Se decidi di coltivare un bonsai puoi iniziare in quattro modi:

  1. acquistando una pianta già sviluppata presso un vivaio di fiducia.
  2. Acquistando o raccogliendo semi.
  3. Iniziando con una talea.
  4. Modificando e adattando un albero già sviluppato ma morfologicamente adatto.

La quarta opzione ti darà un bonsai molto vissuto, ricco di potature e tessuti cicatrizzati.Sono molti i limiti nel conferimento di uno stile; l’alberello viene riadattato e questo costituisce una grande sfida.

La talea pone un grosso limite perché impone una forma iniziale di partenza.
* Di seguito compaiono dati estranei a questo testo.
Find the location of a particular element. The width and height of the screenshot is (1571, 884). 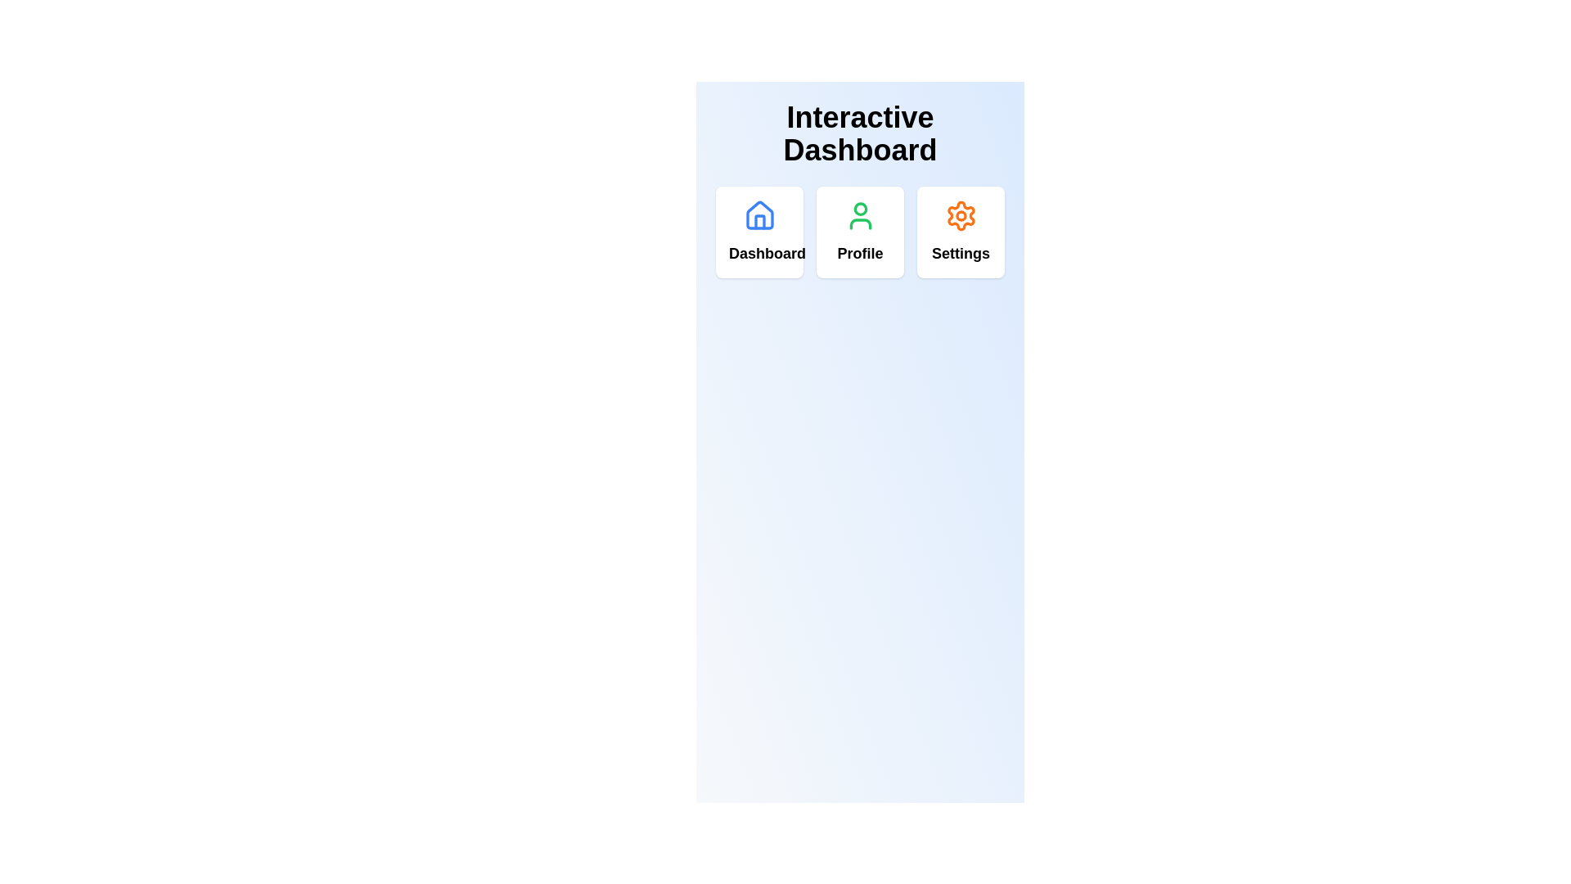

Bisogna scegliere la talea giusta per le proprie necessità.

La coltivazione di bonsai a partire dal seme è il sentiero meno battuto perché più lungo ma offre vantaggi unici. Fin dal primo germoglio, sarai tu a decidere il destino (e le forme!) della pianta. Per tutte le informazioni ti invito a leggere la guida: Come coltivare bonsai da seme.

Un bonsai coltivato da seme a regola d’arte, non presenta tessuti cicatrizzati o grossi rami troncati.
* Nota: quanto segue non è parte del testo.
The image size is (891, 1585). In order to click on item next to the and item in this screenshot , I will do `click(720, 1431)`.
La soluzione più immediata per coltivare un bonsai prevede l’acquisto di una pianta ben sviluppata. Il costo di un bonsai va da 10 euro fino a superare i 15 – 20.000 euro. Il costo dipende dalla specie, dallo stile e dall’età. Anche se non è l’età del bonsai che conta ma sono gli anni reali di cure che ha ricevuto.

Coltivare bonsai da talea

La talea è il metodo più usato per la coltivazione del bonsai. Se vuoi coltivare un bonsai da talea dovrai scegliere un ramo adatto.

Il ramo non solo dovrà essere sano ma dovrà essere perfettamente lineare o avere delle curvature che tu potrai sfruttare a tuo vantaggio con le legature o potature successive.
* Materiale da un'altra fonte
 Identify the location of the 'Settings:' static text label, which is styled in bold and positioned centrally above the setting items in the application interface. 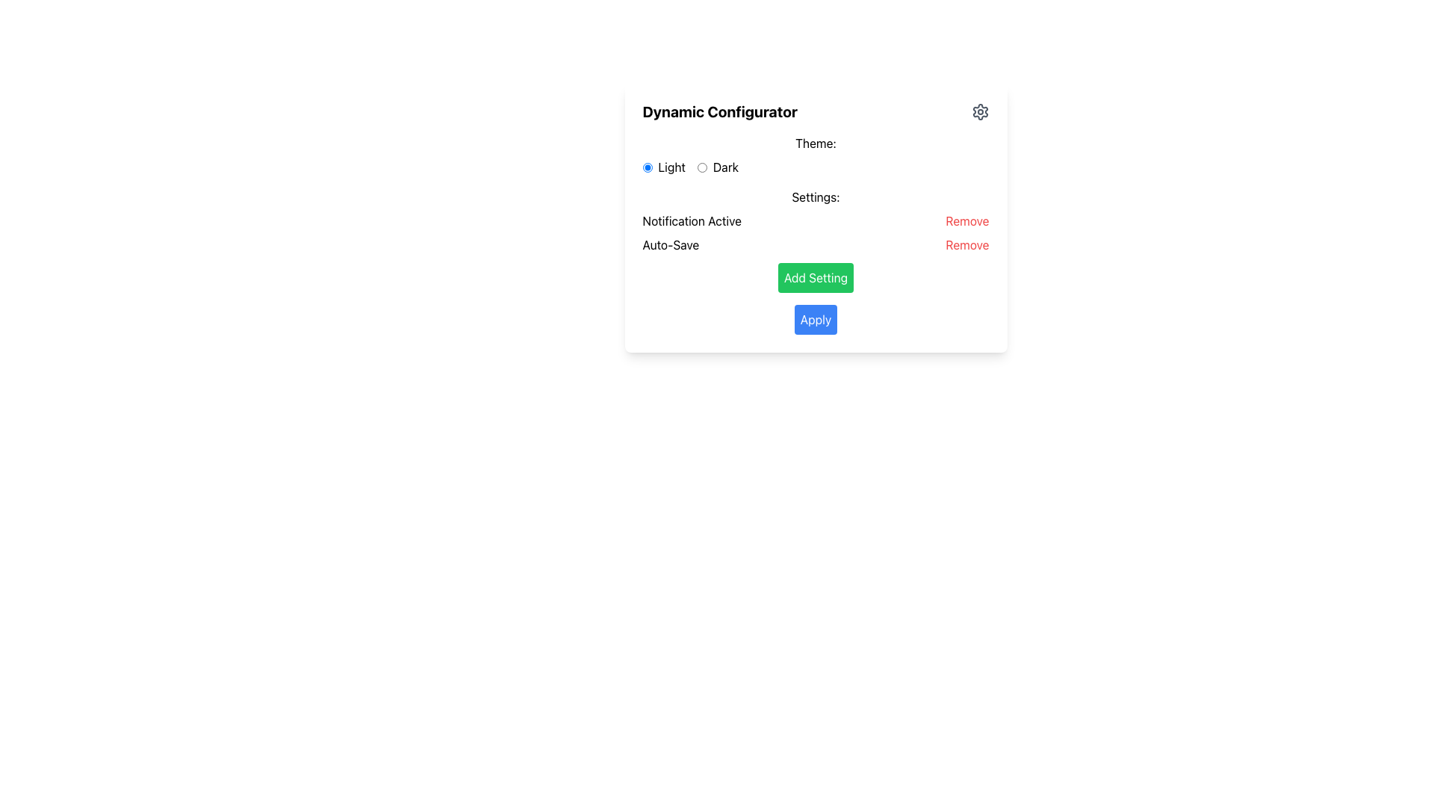
(815, 196).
Quando fai una talea per la coltivazione di un bonsai, preleva il ramo con forbici molto affilate e sterilizzate. Anche se si tratta di una specie semilegnosa (quindi più facile da far radicare), utilizza un ormone vegetale.

Quello che noi chiamiamo “ormone vegetale” è in realtà una sostanza fitostimolante in grado di aiutare la formazione delle radici simulando l’azione delle molecole vegetali naturali giberelline citochinine.

Non è necessario un prodotto specifico per bonsai. Tra le varie scelte presenti sul mercato ti segnalo il radicante in polvere “Verde vivo”, proposto su Amazon con spedizione gratuite al prezzo di 13,90 euro (in alcuni periodi si trova in offerta a 9,90 euro). Nel web e su Amazon sono molti i radicanti disponibili, hai solo l’imbarazzo della scelta.

Per tutte le informazioni sul prodotto: radicante in polvere Verde vivo

Oltre a usare un prodotto radicante, ricorda di mantenere il terriccio sempre umido irrorando acqua ma senza bagnare la talea. Usa acqua a temperatura ambiente e possibilmente distillata. Come si usa il radicante in polvere? Bagna, con acqua, la zona recisa della talea per un paio di centimetri, immergi la base della talea nella polvere radicante e poi ponila a dimora nel contenitore con terriccio fresco per stimolarne la radicazione.